Massachusetts Medical Society: Summary: Protecting Medicare Access Act of 2014

Summary: Protecting Medicare Access Act of 2014

Protects Current Medicare Beneficiaries

  • Prevents the 24% cut in reimbursement to doctors who treat Medicare patients on April 1, 2014 and replaces it with a 0.5% (through December 31, 2014) and a 0% update from January 1 until April 1, 2015.

Extends Medicare Programs

  • Extends Medicare work Geographic Practice Cost Index (GPCI) floor for 1 year
  • Extends Medicare therapy cap exception process for 1 year
  • Extends Medicare ambulance add-on payments for 1 year
  • Extends Medicare adjustment for Low-Volume hospitals for 1 year
  • Extends Medicare-dependent Hospital (MDH) program for 1 year
  • Extends Medicare Advantage Special Needs Plan for 1 year
  • Extends Medicare Reasonable Cost Contracts for 1 year
  • Extends funding for National Quality Forum (NQF) through the first 6 months of fiscal year 2015
  • Extends funding outreach and assistance for certain low-income programs for 1 year
  • Extends Two-Midnight Rule Auditing program for Hospitals for 6 months
  • Technical Changes to Long-Term Care Hospitals
Other Health Provisions
  • Extends Qualifying Individual (QI) Program for 1 year
  • Extends Transitional Medical Assistance (TMA) for 1 year
  • Extends Medicaid and CHIP Express Lane Option for 1 year
  • Extends the Special Diabetes Program through fiscal year 2015
  • Extends Abstinence Education through fiscal year 2015
  • Extends the Personal Responsibility Education Program (PREP) through fiscal year 2015
  • Extends Family-to-Family Health Information Centers through fiscal year 2015
  • Extends the Health Workforce Demo for Low-Income Individuals for 1 year
  • Extend funding for the Maternal, Infant, & Early Child Home Visiting for 6 months
  • Extends funding for the development of pediatric quality measures
  • Delays for 2 years the enactment of the Medicaid Third Party Liability Settlements
  • Delays the transition to ICD-10 under the Medicare program for 1 year.
  • Repeals Obamacare’s limitation on deductibles for small group health plans
  • Requires a GAO report on Children’s Hospital GME Program implementation
  • Demonstration Programs to Improve Community Mental Health Services
  • Demonstration grants to implement Assisted Outpatient Treatment Grant Program for individuals with mental illness

Skilled Nursing Facility (SNF) Value-Based Purchasing Program (VBP): Establishes a Skilled Nursing Facility Value-Based Purchasing program based off of individual SNF performance on a hospital readmission measure.
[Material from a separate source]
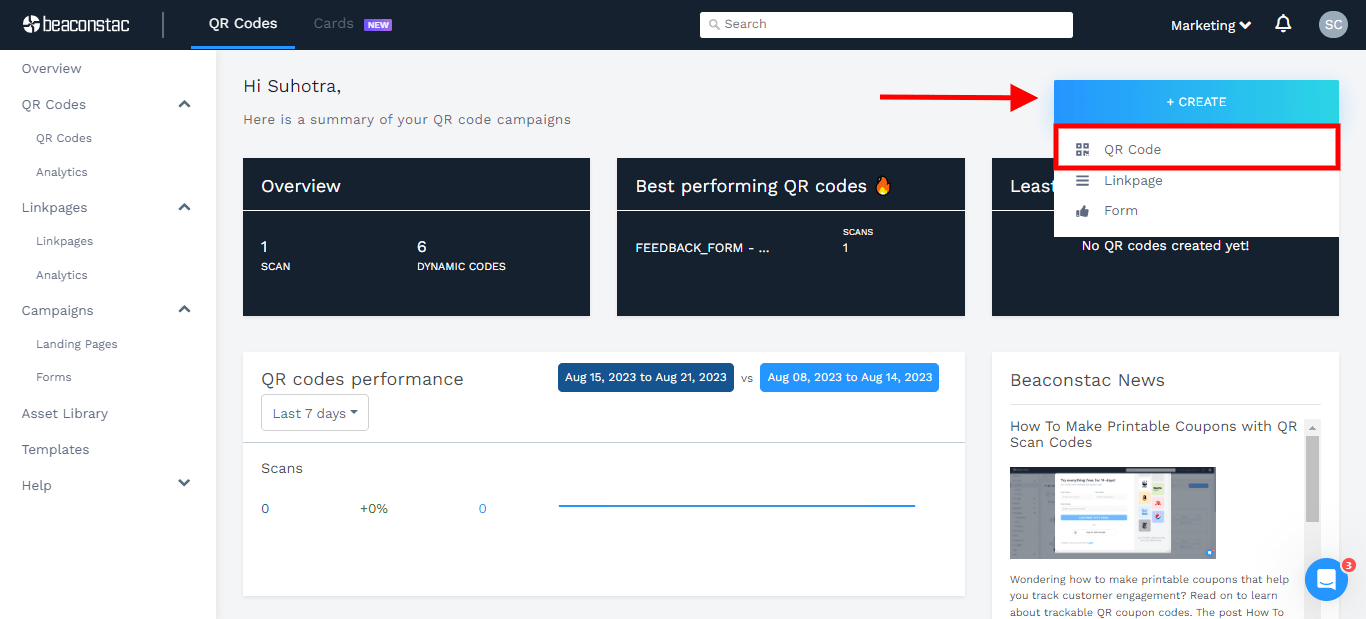Open the Marketing account dropdown
The image size is (1366, 619).
click(1211, 25)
Medicare Lab Fee Schedule Reform: Adopts market-based private sector payment rates for lab services.

Medicare End Stage Renal Disease (ESRD) Prospective Payment System Revisions: Prohibits the inclusion of the payment for the oral-only drugs that beneficiaries take related to their ESRD in the Medicare per-dialysis treatment bundled payment rate through 2024.  It spreads out the payment reduction required by the American Taxpayer Relief Act of 2012 to adjust for the reduced use of intravenous or injectable drugs that are paid through the bundle.

Quality Incentives for Diagnostic Imaging & Evidence-Based Care: Establishes CT equipment radiation dose standards for purposes of payment under the Medicare program in order to protect the health and welfare of beneficiaries.  Sets into place appropriate use criteria for imaging services paid to medical.
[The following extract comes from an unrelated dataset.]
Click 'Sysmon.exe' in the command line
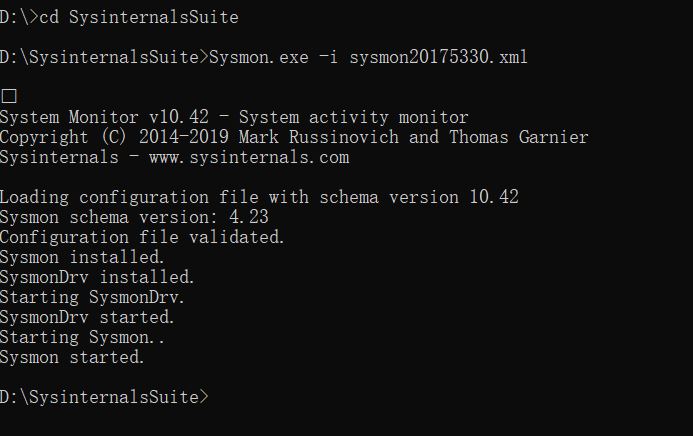The width and height of the screenshot is (693, 436). [259, 57]
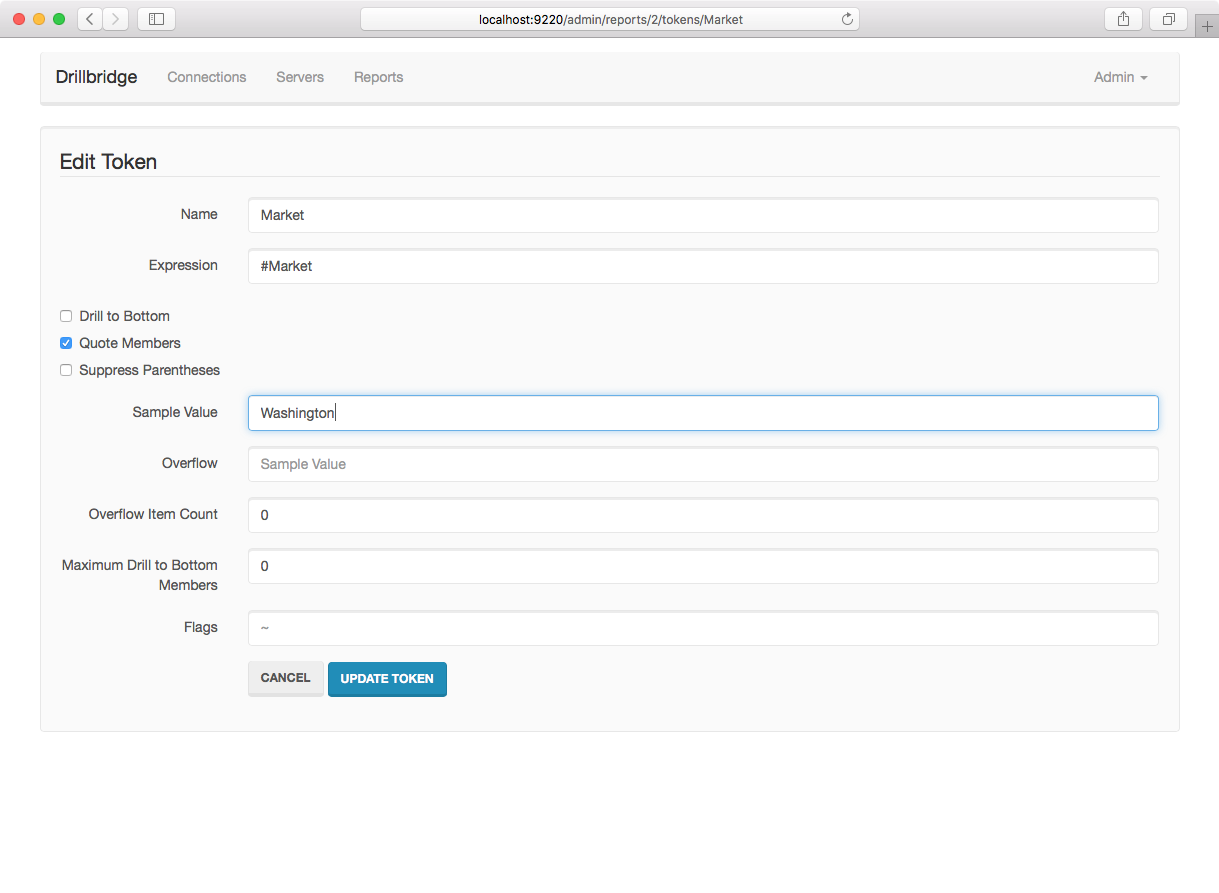Click the Overflow Item Count field
1219x893 pixels.
(703, 515)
Transitional Fund for SGR Reform: Uses the $2.3 billion set aside for SGR in the Bipartisan Budget Act of 2013.

Ensuring Accurate Values for Physician Fee Schedule Services: Allows the Secretary of Health and Human Services to use information received from medical providers and other sources to adjust code pricing to address misvalued codes used under the Medicare Physician Fee Schedule.

Medicaid Disproportionate Share Hospital (DSH) Relief and Rebase: Delays reductions in payments to Disproportionate Share Hospitals by 1 year and then makes additional reductions through 2024.

Medicare Sequester Realignment: Realigns the Medicare sequester in 2024 without increasing the overall effect of the sequester on Medicare providers.